Requirement: Beginning at the line with "Open the address", please repeat each line exactly through the end of the records below, including that first line and the last, but no pictures.

Data extracted from a collection:
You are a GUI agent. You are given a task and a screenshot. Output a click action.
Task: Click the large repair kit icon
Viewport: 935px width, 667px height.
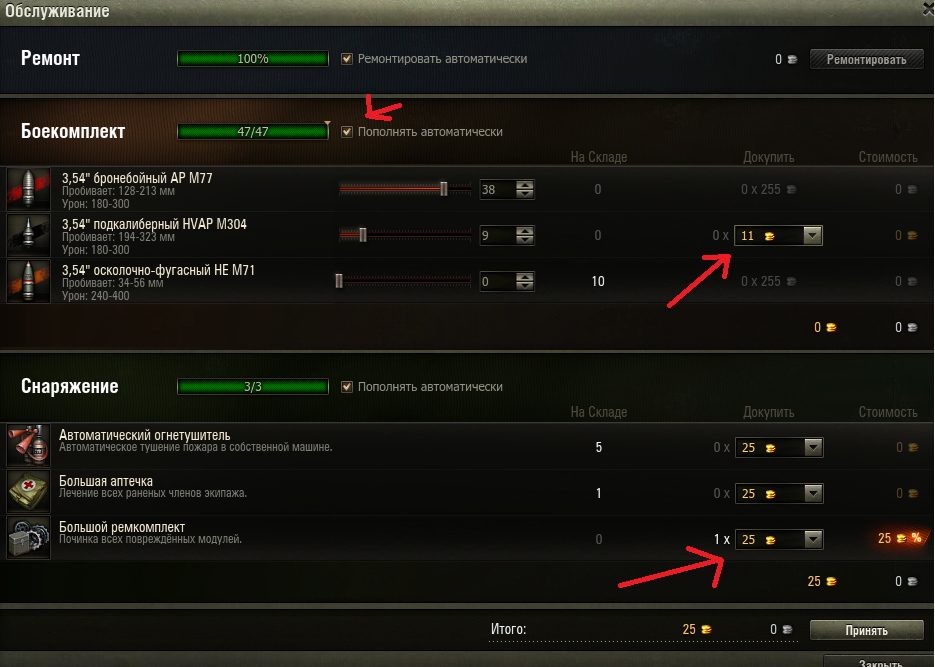click(x=28, y=538)
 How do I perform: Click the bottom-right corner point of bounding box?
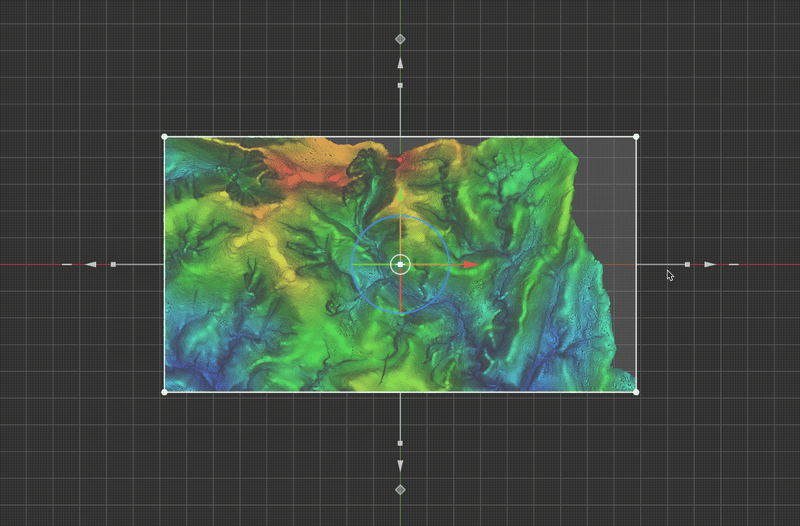tap(636, 392)
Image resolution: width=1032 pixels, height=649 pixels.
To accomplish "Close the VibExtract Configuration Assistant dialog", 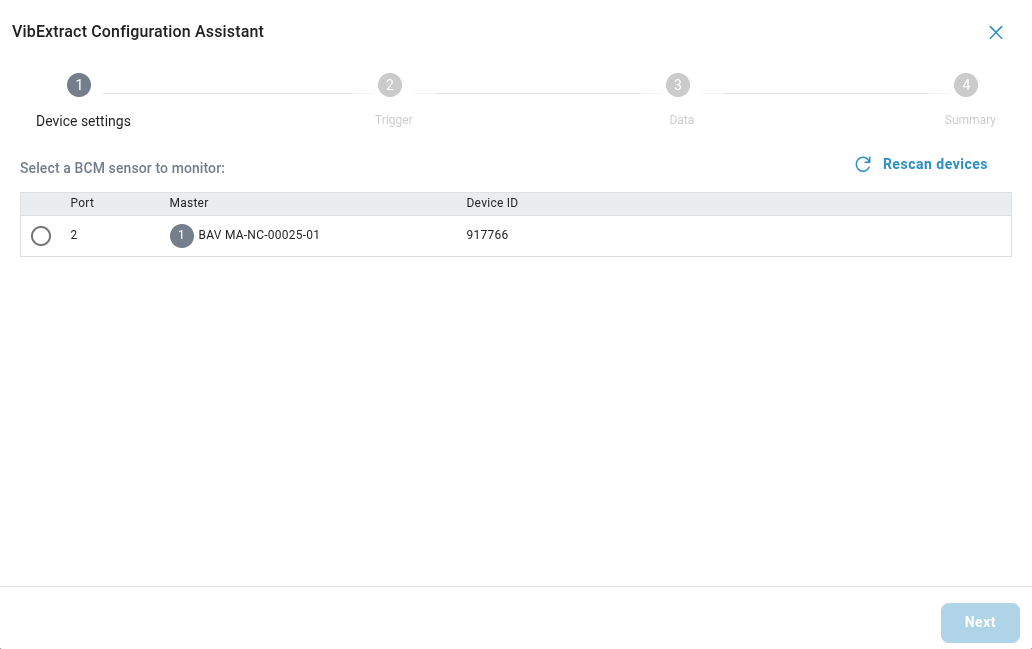I will pos(995,32).
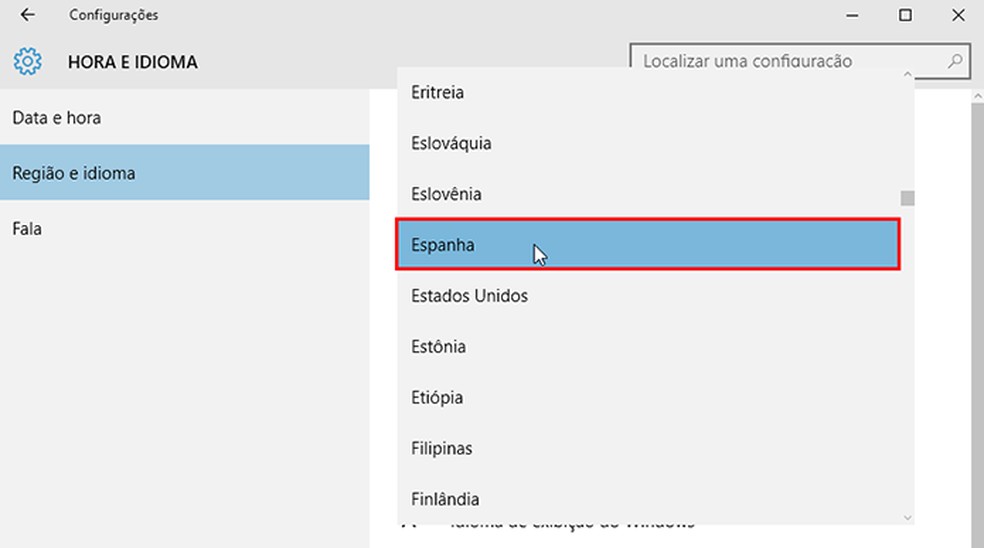Click the settings gear icon
The height and width of the screenshot is (548, 984).
28,62
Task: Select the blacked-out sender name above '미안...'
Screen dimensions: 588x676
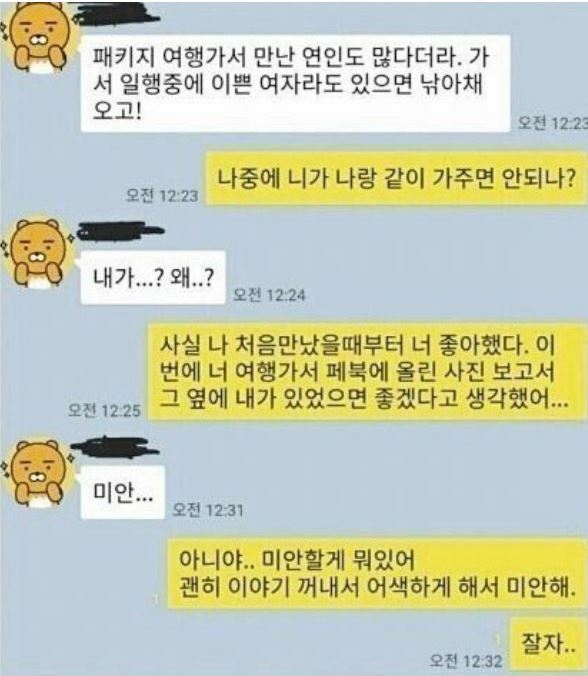Action: (x=115, y=447)
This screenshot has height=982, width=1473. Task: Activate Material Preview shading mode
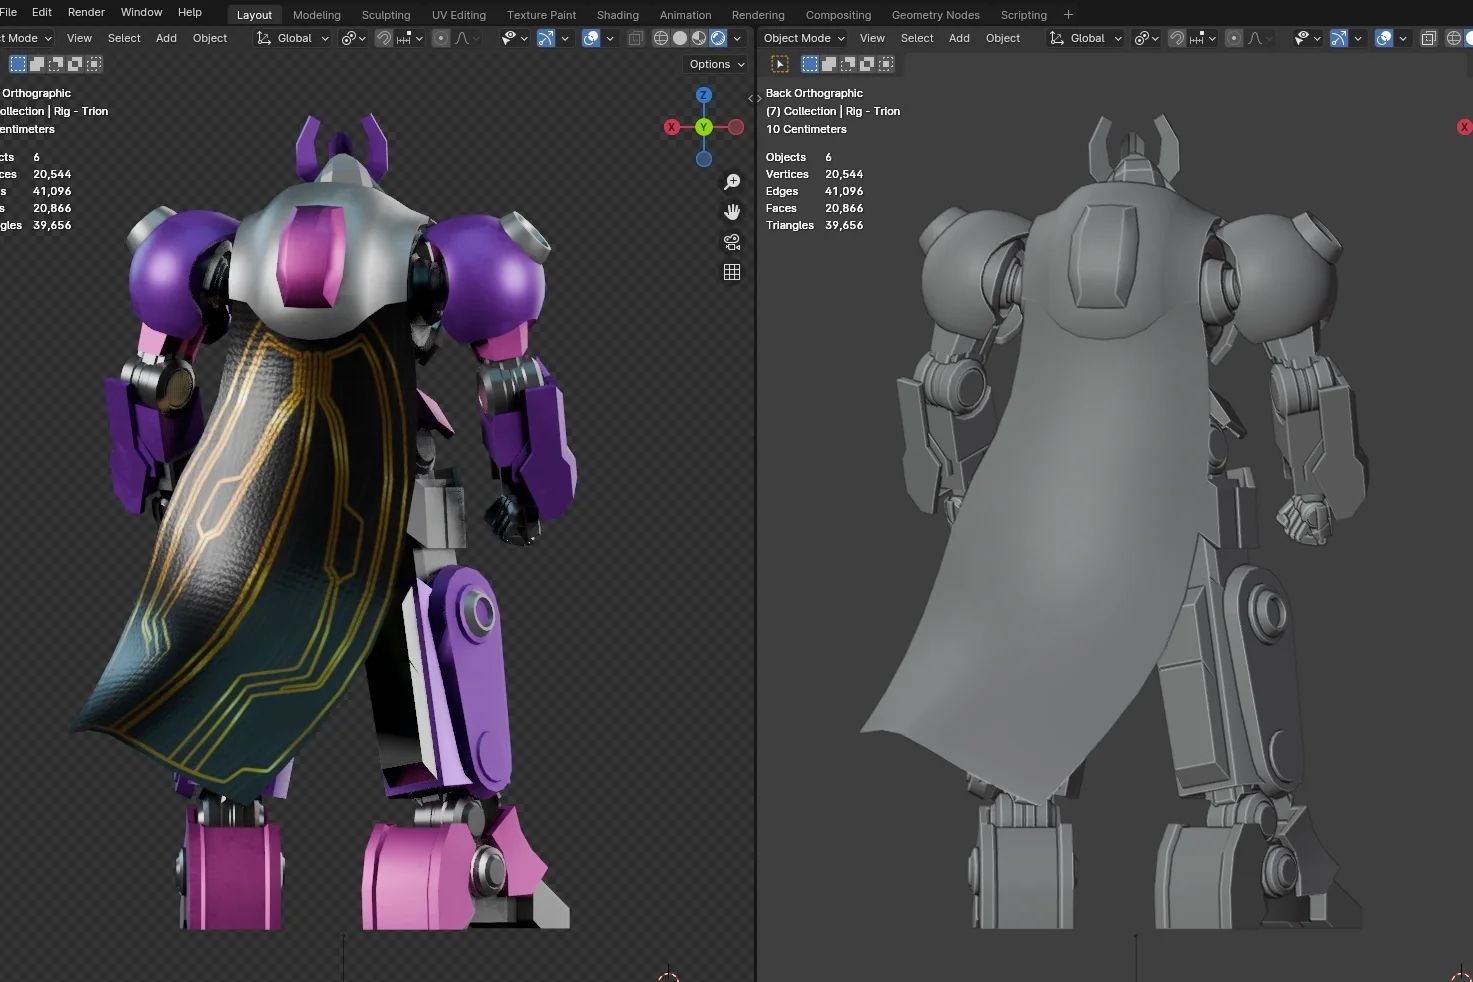click(698, 38)
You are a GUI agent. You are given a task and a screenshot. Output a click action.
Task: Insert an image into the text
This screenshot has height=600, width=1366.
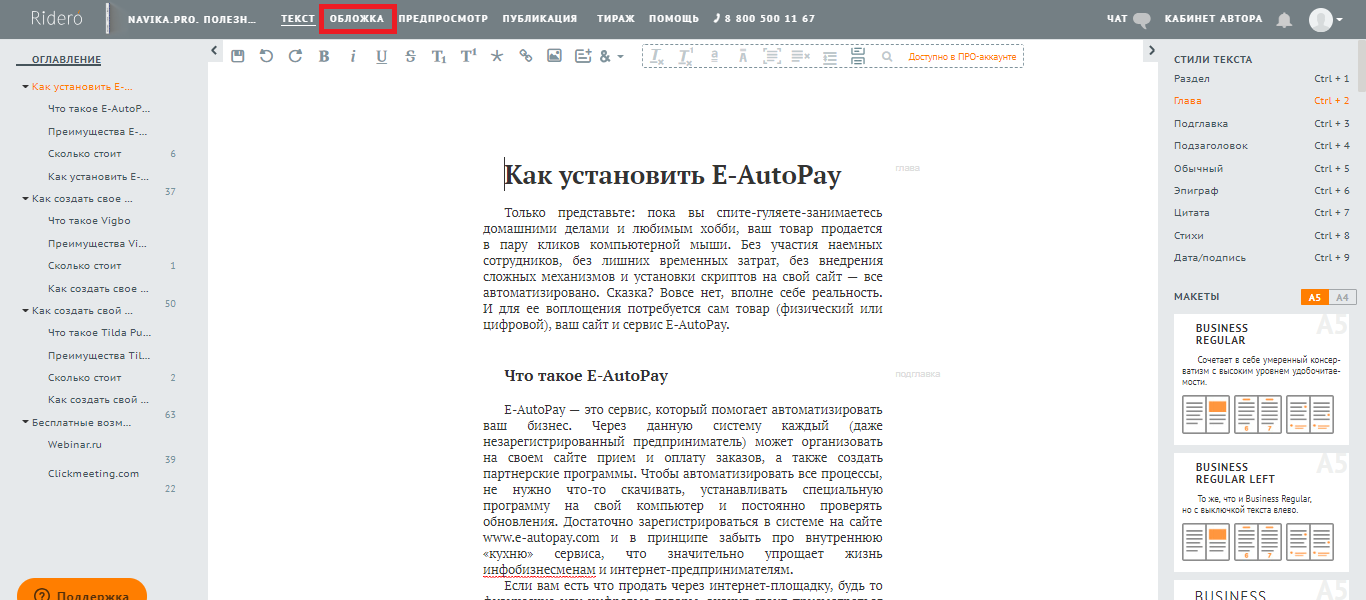(554, 56)
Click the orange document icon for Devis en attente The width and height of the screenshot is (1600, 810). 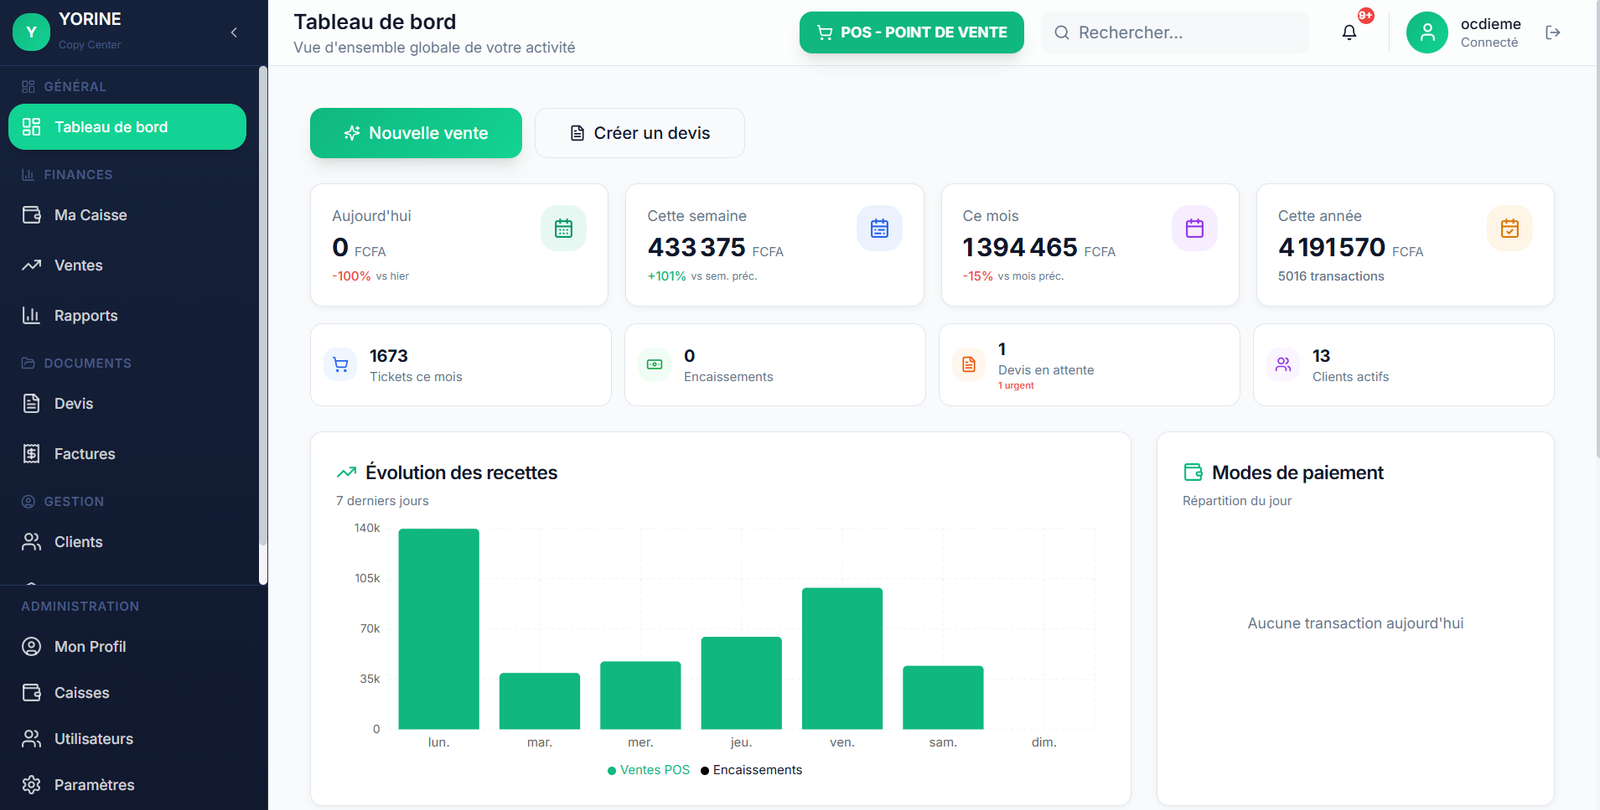point(968,365)
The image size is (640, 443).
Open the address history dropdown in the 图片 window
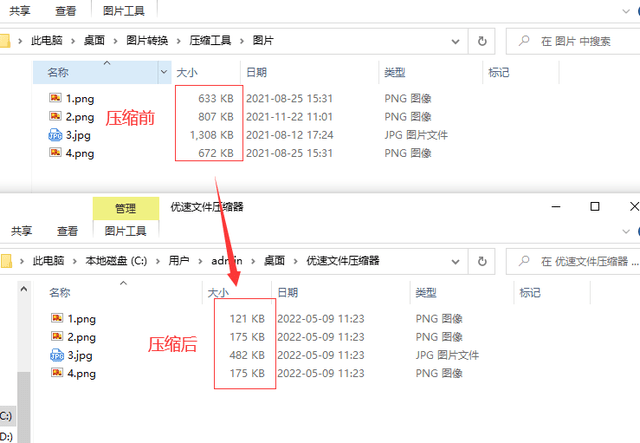(456, 41)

Solution to this exercise:
Open the address history dropdown in the 图片 window
(456, 41)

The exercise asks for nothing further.